+2  A: 

Responding to your comment -

If you just need to test whether a key is down in order to exit your test, you could just poll on GetAsyncKeyState(), this will tell you if a particular key is down regardless of who currently has keyboard focus.

You user would have to hold a key or set of keys down long enough for your polling to notice, which means either they hold it down for a few seconds, or you have to poll more frequently than a second.

But that would be a lot less intrusive than a global keyboard hook.

Global hooks supposedly serialize parts of the kernel that normally would be async from each other, so they also harm system performance.

John Knoeller
I ended up solving my problem using GetAsyncKeyState, which worked pretty much exactly as I needed it to. I also didn't need to poll GetAsyncKeyState, since it returns a value if the key has been pressed since the last GetAsyncKeyState, so I'm able to check it at key points where I would have been exiting the test anyway (if I were to poll). I'm marking BillW's as the correct answer, since I likely missed something regarding threading, but your answer helped the most :)
Jonathan Yee
+3  A: 

George Mamaladze's article Processing Global Mouse and Keyboard Hooks in C# which works if the application is "in the background" on CodeProject has been around since 2004, been through multiple revisions, and he's still supporting it and updating it : as I understand it, he started his project because he could not implement global hooks in .NET, that worked when the app was running in the background, but later discovered you could hook certain "lower level" events : formerly Q318804 : now MSDN article revised (?) that says you can hook WH_KEYBOARD_LL.

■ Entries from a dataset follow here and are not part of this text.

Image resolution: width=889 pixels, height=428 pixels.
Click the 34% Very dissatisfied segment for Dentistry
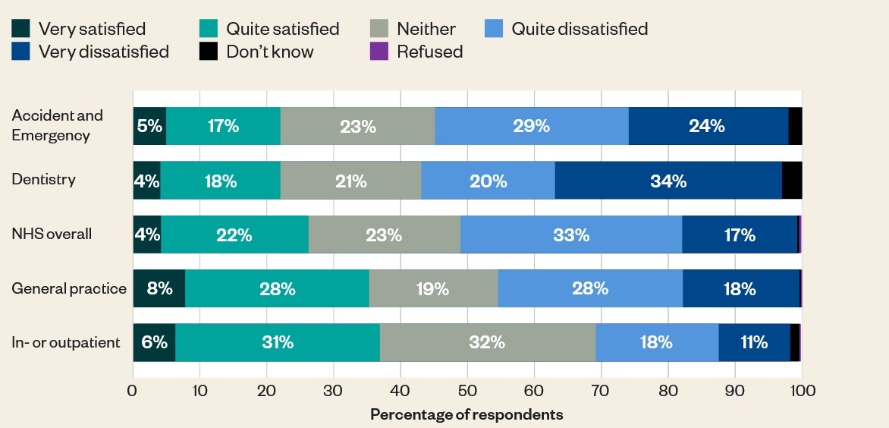pos(668,181)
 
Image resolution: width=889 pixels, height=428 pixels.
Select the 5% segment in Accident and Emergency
pos(149,126)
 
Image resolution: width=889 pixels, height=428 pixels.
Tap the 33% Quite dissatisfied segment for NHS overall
pos(570,234)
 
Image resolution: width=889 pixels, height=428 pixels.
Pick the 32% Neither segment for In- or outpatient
pos(487,342)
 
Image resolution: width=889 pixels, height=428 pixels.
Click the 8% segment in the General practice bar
pos(159,288)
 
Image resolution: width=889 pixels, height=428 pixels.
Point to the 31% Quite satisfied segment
pos(278,342)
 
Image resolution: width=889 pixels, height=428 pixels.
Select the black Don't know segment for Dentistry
pos(791,181)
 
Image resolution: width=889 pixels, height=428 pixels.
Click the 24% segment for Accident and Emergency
pos(708,126)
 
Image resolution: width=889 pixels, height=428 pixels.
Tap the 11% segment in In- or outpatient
pos(754,342)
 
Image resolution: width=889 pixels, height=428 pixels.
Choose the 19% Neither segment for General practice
pos(432,288)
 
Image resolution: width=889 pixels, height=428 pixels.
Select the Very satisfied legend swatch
pos(20,29)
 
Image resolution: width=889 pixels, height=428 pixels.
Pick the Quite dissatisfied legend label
pos(580,29)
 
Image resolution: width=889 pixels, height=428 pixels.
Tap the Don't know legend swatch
pos(208,52)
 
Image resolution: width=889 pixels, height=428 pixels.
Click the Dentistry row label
pos(43,180)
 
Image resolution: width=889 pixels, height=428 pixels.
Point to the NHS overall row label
pos(52,234)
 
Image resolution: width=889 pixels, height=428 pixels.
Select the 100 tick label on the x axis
pos(802,391)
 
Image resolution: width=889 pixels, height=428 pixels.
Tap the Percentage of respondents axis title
pos(466,415)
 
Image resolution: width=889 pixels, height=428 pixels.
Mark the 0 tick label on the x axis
pos(133,391)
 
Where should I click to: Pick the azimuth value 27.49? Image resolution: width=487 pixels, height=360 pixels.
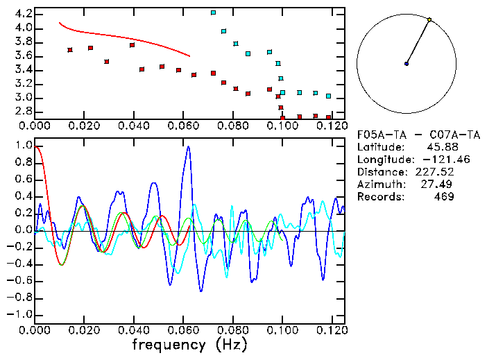[x=440, y=185]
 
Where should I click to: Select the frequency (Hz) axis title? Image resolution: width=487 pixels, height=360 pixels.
[x=189, y=345]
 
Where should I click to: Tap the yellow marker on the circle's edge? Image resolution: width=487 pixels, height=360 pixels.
[x=429, y=20]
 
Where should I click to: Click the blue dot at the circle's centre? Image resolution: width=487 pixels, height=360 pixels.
[x=407, y=64]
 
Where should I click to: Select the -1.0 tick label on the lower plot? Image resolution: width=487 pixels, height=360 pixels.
[x=19, y=314]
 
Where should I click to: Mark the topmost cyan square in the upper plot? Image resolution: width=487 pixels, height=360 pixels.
[x=213, y=12]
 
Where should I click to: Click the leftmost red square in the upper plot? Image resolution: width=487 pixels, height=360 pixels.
[x=70, y=50]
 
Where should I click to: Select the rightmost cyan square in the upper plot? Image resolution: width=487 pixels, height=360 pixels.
[x=329, y=96]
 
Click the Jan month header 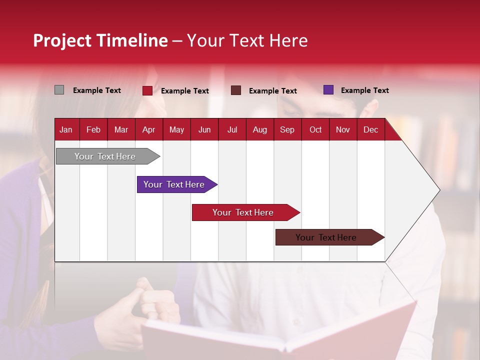tap(66, 130)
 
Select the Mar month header tap(121, 130)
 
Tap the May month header tap(176, 130)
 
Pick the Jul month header tap(232, 130)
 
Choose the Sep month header tap(287, 130)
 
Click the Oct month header tap(316, 130)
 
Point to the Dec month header tap(370, 130)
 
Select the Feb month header tap(94, 130)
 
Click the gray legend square tap(59, 90)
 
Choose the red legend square tap(147, 90)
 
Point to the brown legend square tap(236, 90)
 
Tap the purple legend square tap(328, 90)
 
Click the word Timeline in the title tap(132, 40)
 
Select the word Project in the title tap(62, 40)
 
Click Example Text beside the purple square tap(364, 90)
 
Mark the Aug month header tap(260, 130)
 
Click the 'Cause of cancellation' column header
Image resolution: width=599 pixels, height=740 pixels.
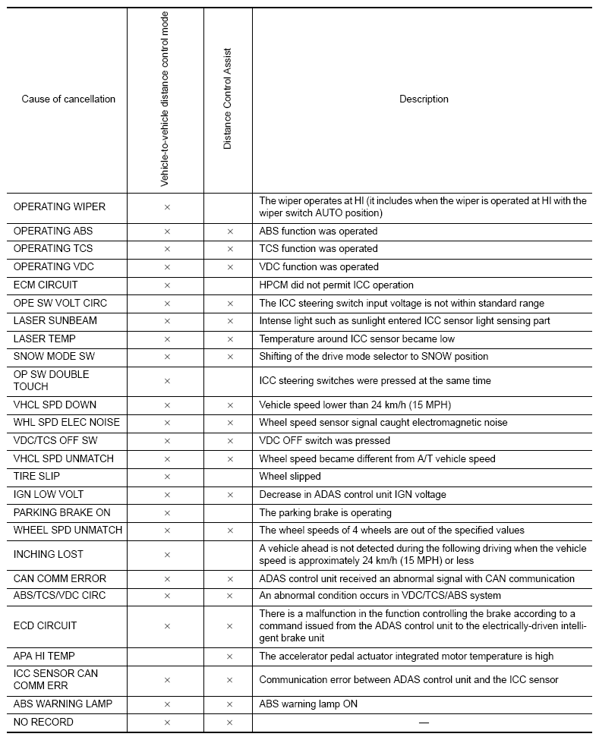(x=68, y=99)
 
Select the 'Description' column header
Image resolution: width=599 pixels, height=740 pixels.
(x=424, y=99)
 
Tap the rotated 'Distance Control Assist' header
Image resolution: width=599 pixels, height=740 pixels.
(x=228, y=99)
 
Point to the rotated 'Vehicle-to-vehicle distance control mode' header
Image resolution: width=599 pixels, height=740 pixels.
(x=165, y=99)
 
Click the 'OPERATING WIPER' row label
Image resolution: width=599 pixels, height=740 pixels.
(x=59, y=206)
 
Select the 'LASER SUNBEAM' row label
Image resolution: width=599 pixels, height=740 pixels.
(x=55, y=321)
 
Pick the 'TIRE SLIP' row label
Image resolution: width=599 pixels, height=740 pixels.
(x=40, y=477)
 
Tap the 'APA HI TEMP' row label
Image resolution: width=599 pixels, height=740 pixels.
(x=44, y=656)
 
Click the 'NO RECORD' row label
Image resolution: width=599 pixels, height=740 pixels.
(x=43, y=722)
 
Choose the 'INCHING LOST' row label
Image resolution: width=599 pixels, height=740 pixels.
(x=49, y=555)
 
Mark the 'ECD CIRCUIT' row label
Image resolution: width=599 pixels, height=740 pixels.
(x=45, y=626)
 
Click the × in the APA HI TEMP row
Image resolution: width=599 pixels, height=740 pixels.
(x=230, y=657)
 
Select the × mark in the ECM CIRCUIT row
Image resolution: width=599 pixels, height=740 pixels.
(x=167, y=285)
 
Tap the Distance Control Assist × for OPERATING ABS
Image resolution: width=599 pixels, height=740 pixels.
(x=230, y=231)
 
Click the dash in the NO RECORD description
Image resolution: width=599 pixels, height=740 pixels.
(x=424, y=722)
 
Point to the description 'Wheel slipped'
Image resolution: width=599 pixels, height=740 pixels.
(x=290, y=477)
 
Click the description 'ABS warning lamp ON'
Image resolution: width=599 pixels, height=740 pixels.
(x=308, y=704)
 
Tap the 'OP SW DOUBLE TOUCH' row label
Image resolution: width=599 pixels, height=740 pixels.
(x=51, y=380)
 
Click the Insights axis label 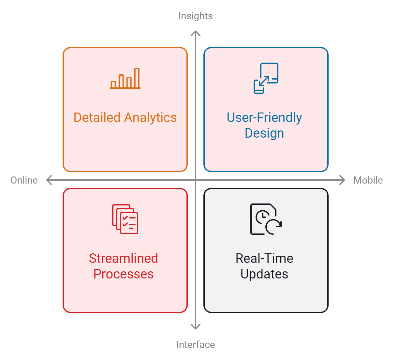(x=195, y=16)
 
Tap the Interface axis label (x=195, y=345)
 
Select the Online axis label (x=24, y=180)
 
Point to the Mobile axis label (x=368, y=180)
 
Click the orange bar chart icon (x=125, y=79)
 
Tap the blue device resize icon (x=266, y=78)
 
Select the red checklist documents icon (x=125, y=219)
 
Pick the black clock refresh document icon (x=266, y=219)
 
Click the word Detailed (x=97, y=117)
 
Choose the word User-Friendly (x=264, y=117)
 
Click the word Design (x=264, y=133)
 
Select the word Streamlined (x=124, y=258)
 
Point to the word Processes (x=124, y=274)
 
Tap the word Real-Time (x=264, y=258)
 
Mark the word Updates (x=264, y=274)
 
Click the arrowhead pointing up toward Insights (x=196, y=33)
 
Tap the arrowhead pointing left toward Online (x=49, y=180)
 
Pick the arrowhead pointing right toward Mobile (x=342, y=180)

Perhaps, since George's code has been field-tested by so many C# programmers, over so many years, and extensively revised against bugs or problems : there's some possible value in his code for you ? In his article, in the Version 1 "FAQ" he shows code that will make the hook application specific, rather than global.

The MSDN article cited above mentions ... in the context of the allowed hooking of low level events, as you are doing :

"Low-level hook procedures are called on the thread that installed the hook. Low-level hooks do not require that the hook procedure be implemented in a DLL."

Hypothesis : could threading be related to what you are observing ?

I'm assuming you've already been through and considered all the details on : MSDN : LowLevelKeyboardProc Function

BillW
Thanks Bill. I ended up using GetAsyncKeyState (see John's answer), since I wasn't able to get my keyboard hook working. I looked at George's code earlier and couldn't see anything obviously different than what I was already doing. Thanks for the help though.